**WHAT YOU NEED TO DO**
Continue the forum discussion imagining that the Iran hostage crisis never happened in 1979, starting after its final sentence.

BEGIN EXCERPTED TEXT

No Iran crisis in 1979

Approaching the 30th anniversary of the Iran hostage crisis, let's put a new TL...Suppose American embassy workers were not taken hostage in 1979.

This crisis really grabbed much of Carter's attention. Without this crisis, he would likely still lose to Reagan in 1980 but not as badly....
 

MacCaulay

Banned
Carter had more or less accepted the new government, and the Ayatollah had accepted having the US in Teheran. They were even beginning to approach each other about the pressing (for the Iranians) issue of spare parts for the F-14s.

The US really was willing to be friends with whatever government was in Iran, as long as the border radar posts peering into the Soviet Union were kept functioning and the Iranian Air Force kept going with it's overflights and tit-for-tat challenges of Soviet MiG-25s. These were important field tests of American equipment, and when the Revolution came, America lost alot of intelligence into the missile testing and strategic bomber basing that went on in the central USSR.
 

MacCaulay

Banned
In other words, if the hostage crisis hadn't happened the ayatollah and the US could have become uneasy allies.

END EXCERPTED TEXT
BEGIN ENTRIES SHOWN

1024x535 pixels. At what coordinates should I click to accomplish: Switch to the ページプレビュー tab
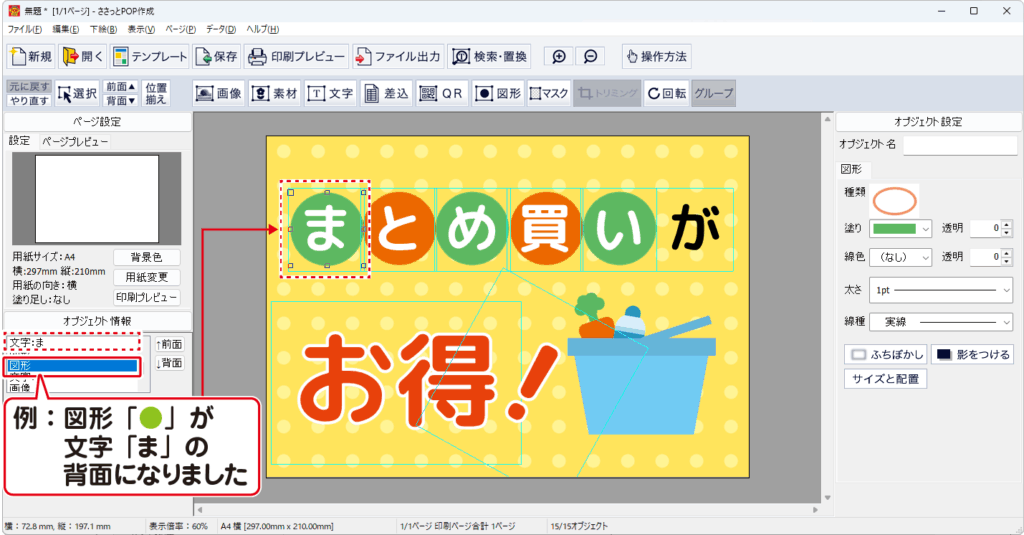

END ENTRIES SHOWN
BEGIN ENTRIES SHOWN

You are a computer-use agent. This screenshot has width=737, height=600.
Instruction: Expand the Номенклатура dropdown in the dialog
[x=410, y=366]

END ENTRIES SHOWN
BEGIN ENTRIES SHOWN

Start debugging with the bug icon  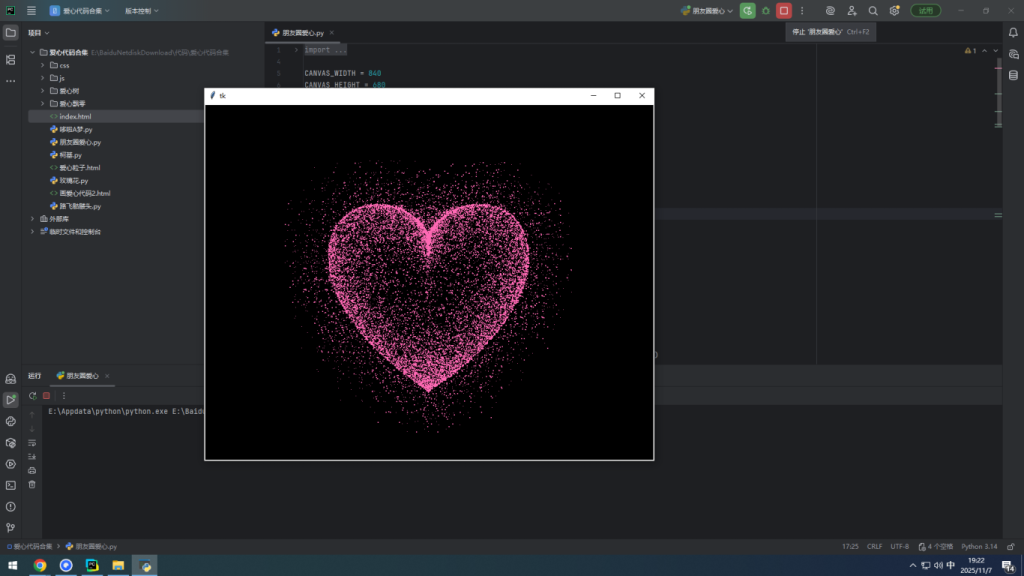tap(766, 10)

END ENTRIES SHOWN

**EXERCISE ANSWER**
Well, they wouldn't have been like the US and Canada, but they wouldn't have been like they are today, so Yes. They just would've been one more in a long line of countries we get along with out of necessity, kind of like Pakistan.
 
Actually really the only thing that really precipitated the hostage crisis and enmity with the US during the Islamic Revolution in Iran was the following:

"On October 22, 1979, at the request of David Rockefeller, President Jimmy Carter reluctantly allowed the Shah into the United States to undergo surgical treatment at the New York Hospital It was anticipated that his stay in the U.S. would be short; however, surgical complications ensued which required six weeks of confinement in the hospital before he recovered. His prolonged stay in the U.S. was extremely unpopular with the revolutionary movement in Iran, which still resented the United States' overthrow of Prime Minister Mosaddeq and the years of support for the Shah's rule. The Iranian government demanded his return to Iran to stand trial but the U.S. government refused to turn him over" -- from a wikipedia article on the Shah.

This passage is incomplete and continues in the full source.